* [The request] Take the part of the listing that opens with the line containing "You are a GUI" and closes with the line containing "710x493 pixels. How", change "config settings" to "configuration settings", and write those lines out again with nothing else altered. Leave the pictures out of your answer.

* [Data rows]

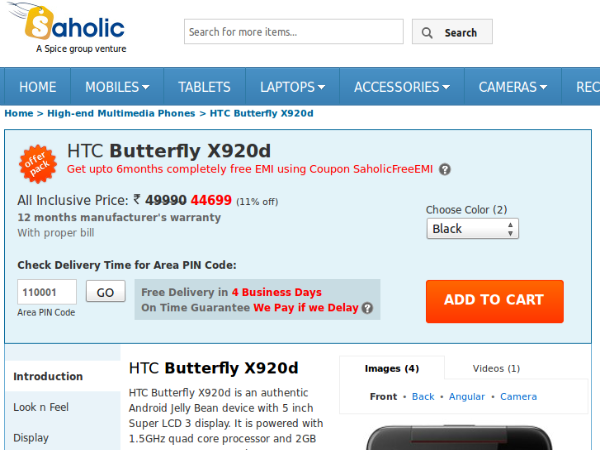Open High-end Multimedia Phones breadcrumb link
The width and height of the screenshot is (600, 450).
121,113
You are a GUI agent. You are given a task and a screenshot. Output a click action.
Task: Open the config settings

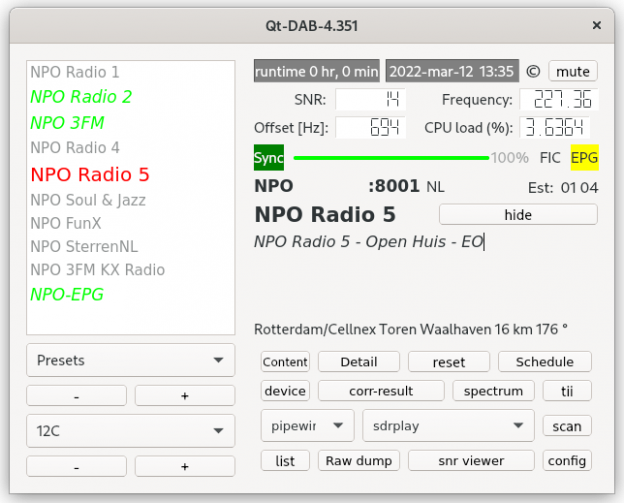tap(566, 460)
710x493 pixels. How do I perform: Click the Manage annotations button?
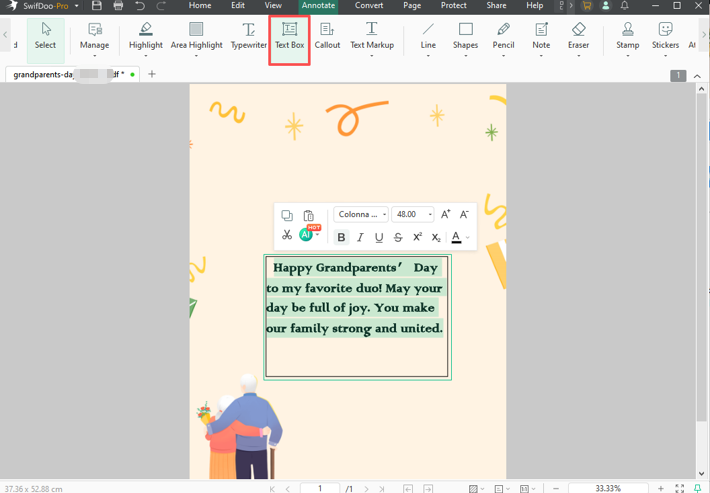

--

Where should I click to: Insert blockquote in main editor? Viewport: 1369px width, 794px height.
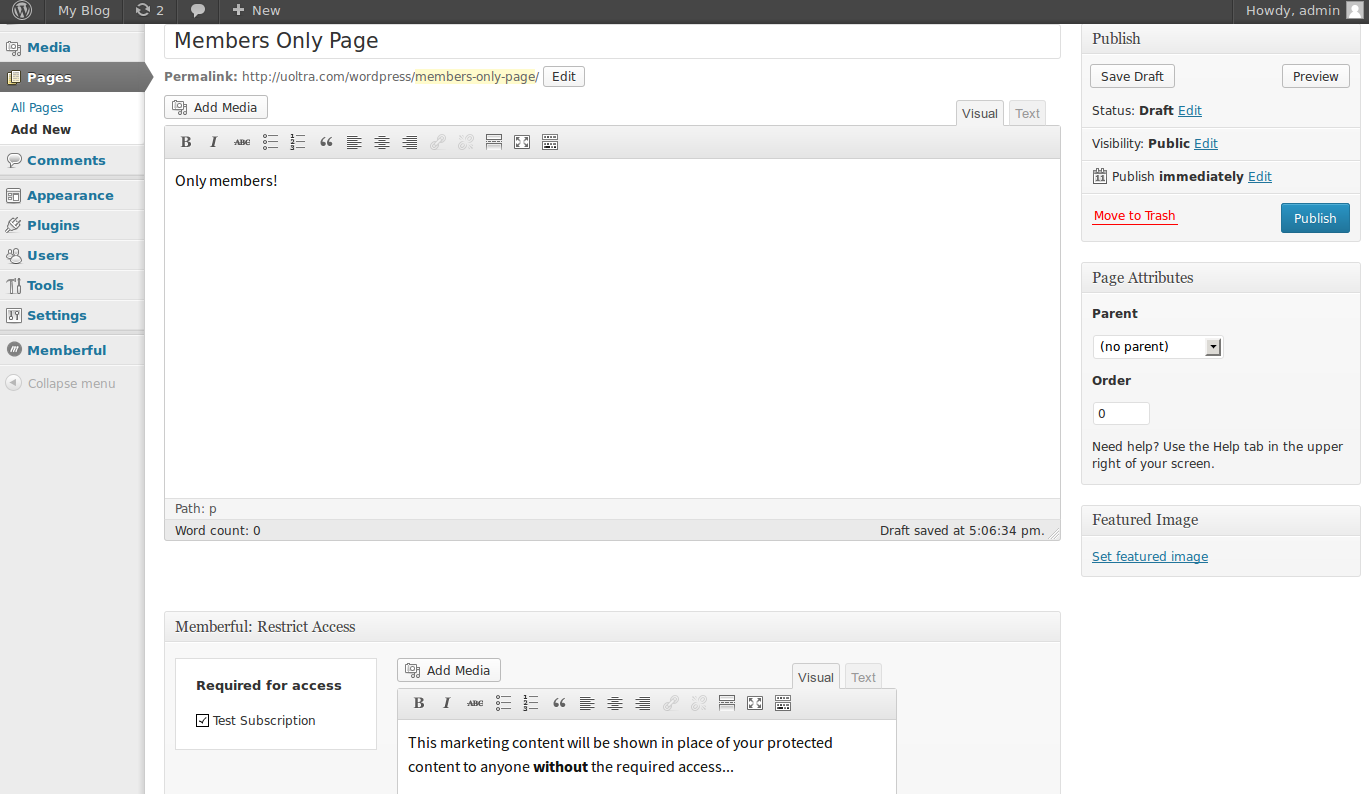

* [Worked answer]
You are a GUI agent. You are given a task and a screenshot. Output a click action.
Task: Open the configuration settings

tap(566, 460)
710x493 pixels. How do I perform: Click the Manage annotations button?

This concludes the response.